Friday, 10 July 2009

Representing members in rural schools

A wide-ranging discussion at the Shropshire Division meeting in Shrewsbury tonight focussed on the funding pressures on rural Authorities.

I was invited to give my views as Vice-Presidential candidate – and afterwards received Shropshire’s nomination. Above all, it gave us all an opportunity to compare the issues that were common to all teachers, whether from Lewisham, Shropshire or elsewhere, as well as the particular pressures facing rural schools.

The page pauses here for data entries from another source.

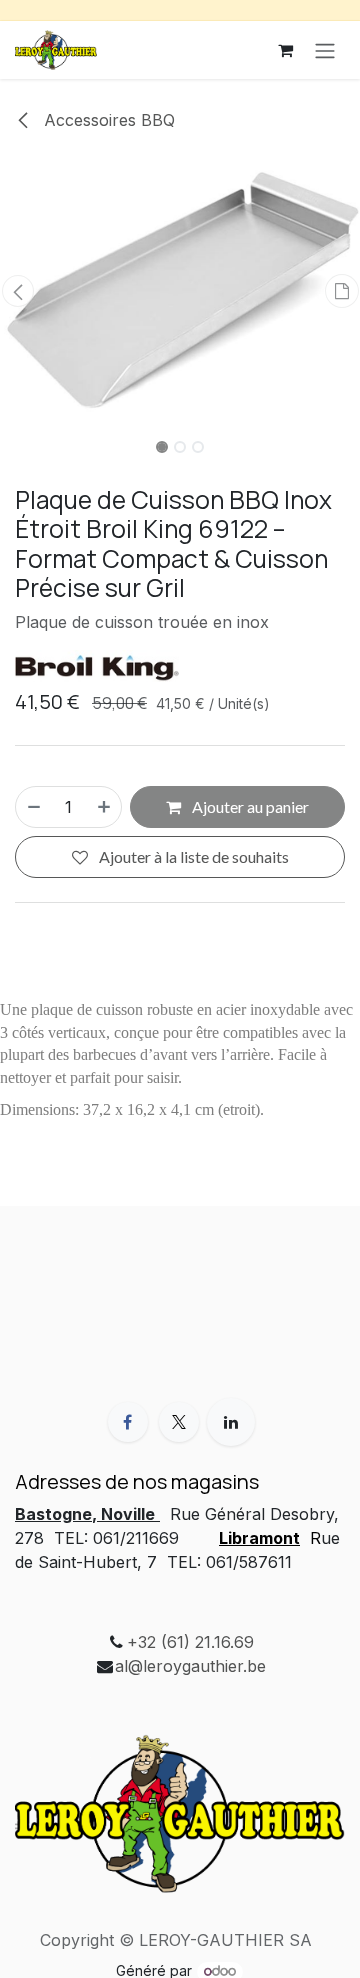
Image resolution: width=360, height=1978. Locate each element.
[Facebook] (128, 1422)
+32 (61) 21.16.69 (190, 1642)
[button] (18, 291)
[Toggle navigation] (325, 50)
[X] (179, 1422)
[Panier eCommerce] (285, 50)
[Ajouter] (105, 807)
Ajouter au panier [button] (249, 806)
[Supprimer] (33, 807)
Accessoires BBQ (107, 120)
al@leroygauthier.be (190, 1666)
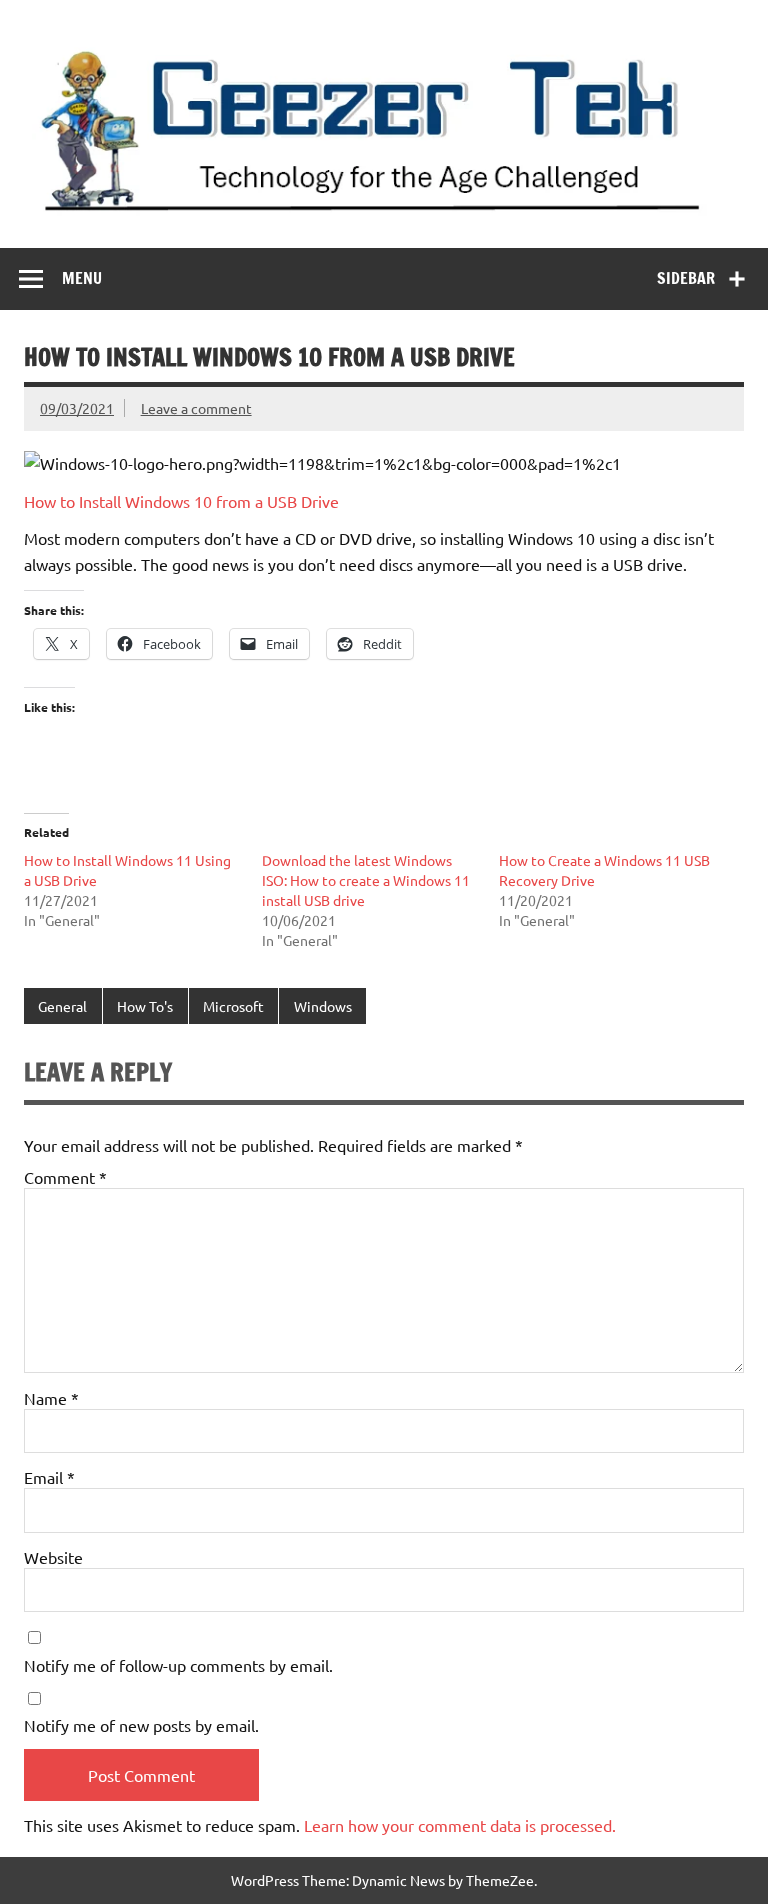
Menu (82, 278)
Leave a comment (196, 408)
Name (51, 1398)
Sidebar (686, 278)
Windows (323, 1006)
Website (53, 1557)
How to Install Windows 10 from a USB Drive (181, 501)
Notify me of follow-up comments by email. (178, 1665)
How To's (145, 1006)
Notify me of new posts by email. (141, 1725)
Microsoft (233, 1006)
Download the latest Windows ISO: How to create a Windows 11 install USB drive (366, 880)
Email (49, 1477)
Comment (65, 1177)
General (62, 1006)
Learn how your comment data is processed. (460, 1825)
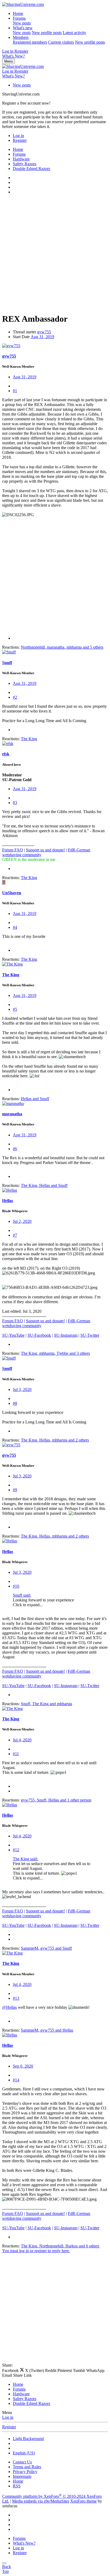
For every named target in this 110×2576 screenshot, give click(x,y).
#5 (15, 1009)
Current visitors (61, 42)
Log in (7, 2417)
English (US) (24, 2453)
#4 (15, 927)
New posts (22, 23)
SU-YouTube (13, 1335)
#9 (15, 1490)
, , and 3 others (55, 1353)
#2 (15, 697)
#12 (16, 1850)
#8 (15, 1403)
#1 (15, 390)
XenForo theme (83, 2501)
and (35, 1098)
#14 (16, 2080)
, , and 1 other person (56, 1800)
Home (18, 13)
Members (21, 37)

Concerns about workload, threats to pensions, support from Regional Offices, the loss of work facing supply teachers and the pressures of ‘APP’ were to the fore, as they would be in many Divisions. But concerns about how the threat of funding cuts would hit already cash-strapped rural authorities were the main subject of debate.

As I pointed out, the latest White Paper refers to the ongoing discussions about the ‘formula review’ which the DCSF are conducting to decide how funding should be distributed amongst different authorities with different levels of need.

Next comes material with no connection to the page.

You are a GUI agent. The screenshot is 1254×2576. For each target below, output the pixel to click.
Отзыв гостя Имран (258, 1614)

Shropshire members pointed to the difficulties that didn’t seem to be recognised in the present funding arrangements such as the high cost of school transport in rural areas and lack of adequate internet access, as well as the conflicting pressures between protecting small village schools and adequately funding larger urban schools within a poorly-funded Authority.

We discussed how funding had to be needs-led – making sure all schools were adequately funded to meet the needs of their students – instead of just having schools and Authorities argue about how best to carve up an inadequate overall budget cake. But with the ‘cake’ threatened by government cutbacks, we all recognised that a national battle to defend education funding would have to be fought, linking up with parents and local communities too.

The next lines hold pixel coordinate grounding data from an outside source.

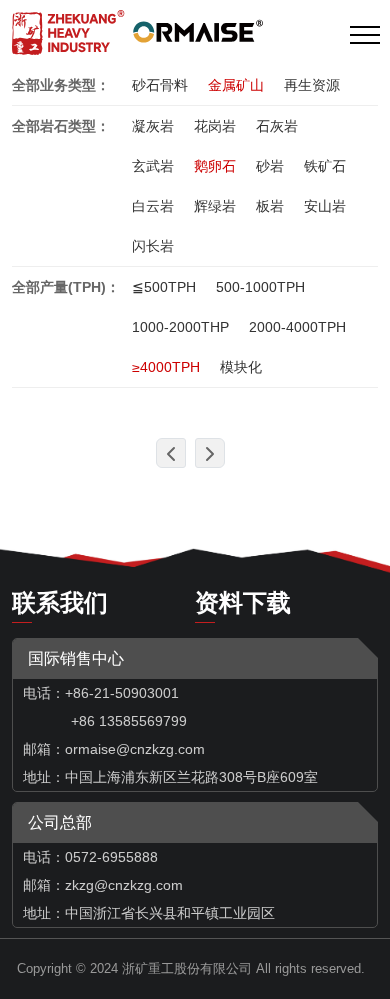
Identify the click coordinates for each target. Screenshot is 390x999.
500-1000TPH (260, 287)
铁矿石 (325, 166)
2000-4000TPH (297, 327)
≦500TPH (164, 287)
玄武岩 (153, 166)
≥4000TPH (166, 367)
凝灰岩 (153, 126)
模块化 (241, 367)
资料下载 (243, 602)
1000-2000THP (180, 327)
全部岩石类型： (61, 126)
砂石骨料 (160, 85)
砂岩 (270, 166)
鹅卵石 (215, 166)
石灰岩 (277, 126)
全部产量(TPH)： (66, 287)
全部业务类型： (61, 85)
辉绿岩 (215, 206)
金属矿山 (236, 85)
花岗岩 (215, 126)
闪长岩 (153, 246)
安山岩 (325, 206)
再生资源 (312, 85)
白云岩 (153, 206)
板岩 (270, 206)
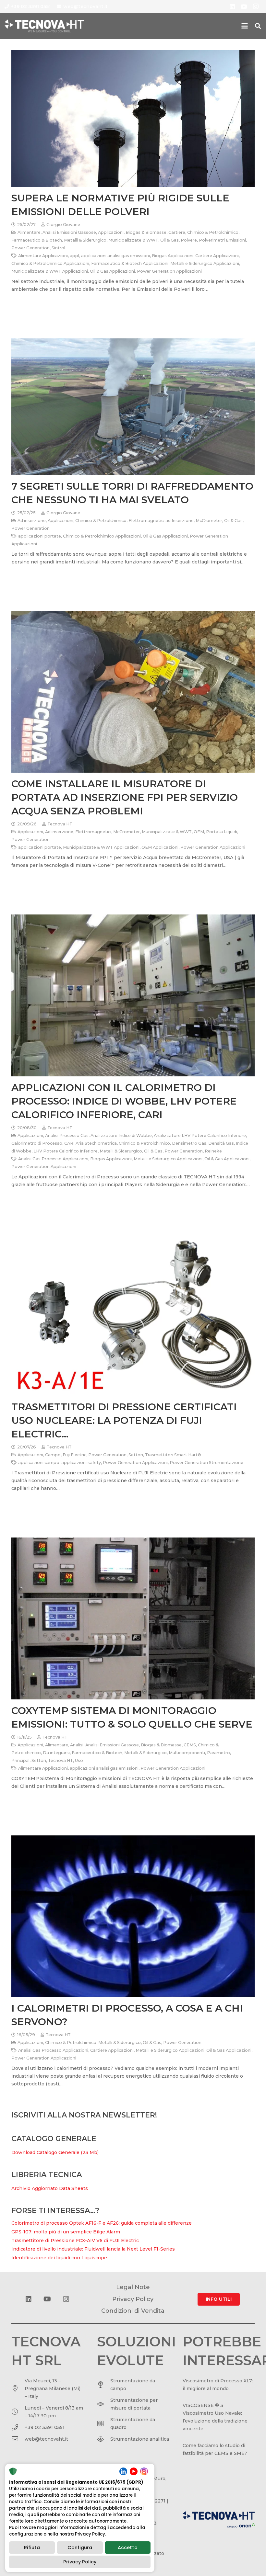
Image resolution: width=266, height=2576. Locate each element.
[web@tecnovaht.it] (18, 2439)
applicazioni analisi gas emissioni (115, 255)
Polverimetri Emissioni (222, 240)
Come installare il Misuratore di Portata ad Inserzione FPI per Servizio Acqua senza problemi (124, 797)
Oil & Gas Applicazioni (112, 271)
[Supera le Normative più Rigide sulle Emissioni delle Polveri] (133, 118)
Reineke (213, 1151)
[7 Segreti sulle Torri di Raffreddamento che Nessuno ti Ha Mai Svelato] (133, 406)
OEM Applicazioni (159, 847)
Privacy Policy (79, 2562)
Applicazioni (111, 232)
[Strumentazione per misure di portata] (103, 2404)
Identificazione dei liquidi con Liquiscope (59, 2258)
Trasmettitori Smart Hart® (173, 1454)
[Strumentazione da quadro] (103, 2423)
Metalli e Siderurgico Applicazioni (204, 263)
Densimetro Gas (189, 1143)
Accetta (128, 2547)
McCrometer (209, 520)
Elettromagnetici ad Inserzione (161, 520)
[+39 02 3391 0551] (18, 2427)
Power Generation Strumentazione (206, 1462)
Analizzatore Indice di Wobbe (121, 1135)
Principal (20, 1760)
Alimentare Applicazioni (43, 255)
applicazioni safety (81, 1462)
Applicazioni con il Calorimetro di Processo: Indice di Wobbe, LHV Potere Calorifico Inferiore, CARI (124, 1101)
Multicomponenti (187, 1752)
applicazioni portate (39, 536)
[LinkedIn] (232, 6)
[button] (244, 26)
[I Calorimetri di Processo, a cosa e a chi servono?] (133, 1916)
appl (74, 255)
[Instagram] (255, 6)
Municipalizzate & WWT (133, 240)
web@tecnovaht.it (46, 2439)
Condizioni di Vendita (132, 2310)
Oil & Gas (169, 240)
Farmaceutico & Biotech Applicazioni (129, 263)
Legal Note (133, 2287)
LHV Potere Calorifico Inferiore (65, 1151)
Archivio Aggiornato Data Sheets (49, 2188)
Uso (79, 1760)
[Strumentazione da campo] (103, 2384)
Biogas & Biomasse (146, 232)
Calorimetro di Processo (36, 1143)
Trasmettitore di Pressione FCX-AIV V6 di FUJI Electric (75, 2240)
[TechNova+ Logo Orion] (219, 2519)
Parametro (218, 1752)
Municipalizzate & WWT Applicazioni (49, 271)
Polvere (189, 240)
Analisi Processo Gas (67, 1135)
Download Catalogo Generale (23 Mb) (55, 2152)
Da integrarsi (56, 1752)
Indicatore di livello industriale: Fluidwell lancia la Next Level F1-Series (93, 2249)
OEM (199, 831)
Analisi (76, 1744)
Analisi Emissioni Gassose (69, 232)
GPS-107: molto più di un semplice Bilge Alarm (65, 2232)
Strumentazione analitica (139, 2439)
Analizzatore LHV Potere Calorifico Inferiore (200, 1135)
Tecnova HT (59, 824)
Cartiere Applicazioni (217, 255)
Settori (135, 1454)
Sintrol (58, 247)
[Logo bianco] (44, 25)
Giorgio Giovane (63, 224)
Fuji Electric (74, 1454)
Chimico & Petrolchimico (212, 232)
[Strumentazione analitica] (103, 2439)
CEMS (190, 1744)
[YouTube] (244, 6)
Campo (53, 1454)
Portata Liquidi (221, 831)
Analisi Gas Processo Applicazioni (53, 1158)
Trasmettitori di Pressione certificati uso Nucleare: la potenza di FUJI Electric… (124, 1420)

But the Union needs to recognise the particular pressures on rural areas, which are not often discussed at Conferences which can sometimes be dominated by larger metropolitan areas. The White Paper’s solution to protect rural schools by looking at ‘shared posts’ and federations to provide ‘value for money’ could add to the pressures on staff. I agreed to pursue the suggestion of a national meeting aimed at bringing rural associations together to discuss specific concerns such as funding, school closures and union organisation.

I hope Shropshire’s nomination will help towards getting me elected as a National Officer where I would seek to help convene just such a meeting.